### Work request
Your answer should be only the lines below from the one with "You are a computer-use agent. The" to the one with "Viewport: 2576px width, 1380px height.", repeated exactly, ends included.
******
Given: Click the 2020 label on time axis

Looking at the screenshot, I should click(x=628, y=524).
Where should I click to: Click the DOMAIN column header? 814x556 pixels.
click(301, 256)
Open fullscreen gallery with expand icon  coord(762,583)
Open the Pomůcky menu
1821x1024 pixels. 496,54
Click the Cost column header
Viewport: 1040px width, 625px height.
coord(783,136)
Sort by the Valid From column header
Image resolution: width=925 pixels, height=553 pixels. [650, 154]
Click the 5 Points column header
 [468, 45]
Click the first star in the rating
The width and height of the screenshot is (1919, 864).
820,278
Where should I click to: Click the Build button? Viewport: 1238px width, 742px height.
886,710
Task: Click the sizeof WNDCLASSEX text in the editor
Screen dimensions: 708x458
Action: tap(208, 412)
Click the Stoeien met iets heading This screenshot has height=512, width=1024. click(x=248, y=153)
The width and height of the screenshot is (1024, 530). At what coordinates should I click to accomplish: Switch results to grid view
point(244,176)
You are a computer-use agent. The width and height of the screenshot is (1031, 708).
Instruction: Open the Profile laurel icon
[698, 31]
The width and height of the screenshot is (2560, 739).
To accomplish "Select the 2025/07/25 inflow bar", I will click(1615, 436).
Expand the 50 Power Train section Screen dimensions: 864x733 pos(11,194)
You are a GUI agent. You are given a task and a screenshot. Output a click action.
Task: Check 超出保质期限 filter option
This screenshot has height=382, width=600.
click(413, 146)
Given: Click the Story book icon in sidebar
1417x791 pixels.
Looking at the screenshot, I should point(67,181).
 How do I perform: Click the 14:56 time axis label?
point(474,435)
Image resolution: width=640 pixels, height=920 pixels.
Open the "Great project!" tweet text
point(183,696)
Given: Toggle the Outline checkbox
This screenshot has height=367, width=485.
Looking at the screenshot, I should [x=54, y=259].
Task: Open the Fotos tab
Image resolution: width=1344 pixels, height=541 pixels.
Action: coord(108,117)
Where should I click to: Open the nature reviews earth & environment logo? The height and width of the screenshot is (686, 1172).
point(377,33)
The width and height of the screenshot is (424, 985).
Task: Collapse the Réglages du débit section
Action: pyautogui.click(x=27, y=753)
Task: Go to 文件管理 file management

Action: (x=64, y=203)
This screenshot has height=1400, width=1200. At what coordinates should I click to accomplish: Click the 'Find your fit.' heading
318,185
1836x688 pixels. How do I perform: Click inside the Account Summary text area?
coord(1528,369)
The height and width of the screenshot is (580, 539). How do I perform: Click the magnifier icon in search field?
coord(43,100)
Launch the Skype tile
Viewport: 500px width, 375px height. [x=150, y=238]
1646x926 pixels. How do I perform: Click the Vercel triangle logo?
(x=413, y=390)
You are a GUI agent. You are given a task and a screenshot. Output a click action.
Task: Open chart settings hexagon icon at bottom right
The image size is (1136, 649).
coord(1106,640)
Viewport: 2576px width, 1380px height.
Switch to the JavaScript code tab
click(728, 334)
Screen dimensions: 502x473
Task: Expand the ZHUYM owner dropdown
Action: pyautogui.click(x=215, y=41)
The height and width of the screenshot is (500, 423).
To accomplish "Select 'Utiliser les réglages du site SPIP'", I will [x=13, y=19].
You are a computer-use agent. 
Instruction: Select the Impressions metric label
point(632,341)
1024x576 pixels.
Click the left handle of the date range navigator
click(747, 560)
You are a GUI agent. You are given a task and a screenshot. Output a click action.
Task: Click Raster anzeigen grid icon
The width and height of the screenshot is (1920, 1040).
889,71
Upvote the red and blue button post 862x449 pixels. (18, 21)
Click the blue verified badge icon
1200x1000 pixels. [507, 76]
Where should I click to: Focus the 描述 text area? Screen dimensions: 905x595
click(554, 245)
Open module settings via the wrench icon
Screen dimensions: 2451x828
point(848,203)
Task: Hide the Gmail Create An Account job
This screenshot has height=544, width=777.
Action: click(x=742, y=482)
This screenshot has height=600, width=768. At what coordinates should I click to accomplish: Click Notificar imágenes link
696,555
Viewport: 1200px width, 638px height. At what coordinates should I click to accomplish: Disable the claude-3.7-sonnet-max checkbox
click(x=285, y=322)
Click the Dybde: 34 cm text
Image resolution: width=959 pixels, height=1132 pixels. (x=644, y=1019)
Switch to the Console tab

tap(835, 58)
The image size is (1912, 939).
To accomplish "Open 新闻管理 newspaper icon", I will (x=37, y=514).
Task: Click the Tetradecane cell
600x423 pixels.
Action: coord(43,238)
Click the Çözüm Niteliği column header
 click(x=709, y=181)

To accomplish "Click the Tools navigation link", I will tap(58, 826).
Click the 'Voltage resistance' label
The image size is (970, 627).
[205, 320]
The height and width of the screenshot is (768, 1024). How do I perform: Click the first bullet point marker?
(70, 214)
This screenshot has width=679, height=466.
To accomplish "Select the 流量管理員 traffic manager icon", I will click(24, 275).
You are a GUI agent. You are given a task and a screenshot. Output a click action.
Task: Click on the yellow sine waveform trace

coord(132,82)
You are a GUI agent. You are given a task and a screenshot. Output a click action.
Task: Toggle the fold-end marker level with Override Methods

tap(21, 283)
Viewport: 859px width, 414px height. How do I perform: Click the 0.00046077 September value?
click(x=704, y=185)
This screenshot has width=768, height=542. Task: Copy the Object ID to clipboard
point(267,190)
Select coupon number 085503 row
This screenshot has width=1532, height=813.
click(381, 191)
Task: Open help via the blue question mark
******
### Answer area
You are a computer-use agent. The width and height of the screenshot is (1031, 708).
Instruction: Open the Profile laurel icon
[698, 31]
The width and height of the screenshot is (2560, 739).
To accomplish "Select the 2025/07/25 inflow bar", I will click(1615, 436).
Expand the 50 Power Train section Screen dimensions: 864x733 pos(11,194)
You are a GUI agent. You are given a task and a screenshot. Output a click action.
Task: Check 超出保质期限 filter option
This screenshot has height=382, width=600.
click(413, 146)
Given: Click the Story book icon in sidebar
1417x791 pixels.
Looking at the screenshot, I should point(67,181).
 How do I perform: Click the 14:56 time axis label?
point(474,435)
Image resolution: width=640 pixels, height=920 pixels.
Open the "Great project!" tweet text
point(183,696)
Given: Toggle the Outline checkbox
This screenshot has height=367, width=485.
Looking at the screenshot, I should [x=54, y=259].
Task: Open the Fotos tab
Image resolution: width=1344 pixels, height=541 pixels.
Action: coord(108,117)
Where should I click to: Open the nature reviews earth & environment logo? The height and width of the screenshot is (686, 1172).
point(377,33)
The width and height of the screenshot is (424, 985).
Task: Collapse the Réglages du débit section
Action: pyautogui.click(x=27, y=753)
Task: Go to 文件管理 file management

Action: (x=64, y=203)
This screenshot has height=1400, width=1200. At what coordinates should I click to accomplish: Click the 'Find your fit.' heading
318,185
1836x688 pixels. How do I perform: Click inside the Account Summary text area?
coord(1528,369)
The height and width of the screenshot is (580, 539). How do I perform: Click the magnifier icon in search field?
coord(43,100)
Launch the Skype tile
Viewport: 500px width, 375px height. [x=150, y=238]
1646x926 pixels. How do I perform: Click the Vercel triangle logo?
(x=413, y=390)
You are a GUI agent. You are given a task and a screenshot. Output a click action.
Task: Open chart settings hexagon icon at bottom right
The image size is (1136, 649).
coord(1106,640)
Viewport: 2576px width, 1380px height.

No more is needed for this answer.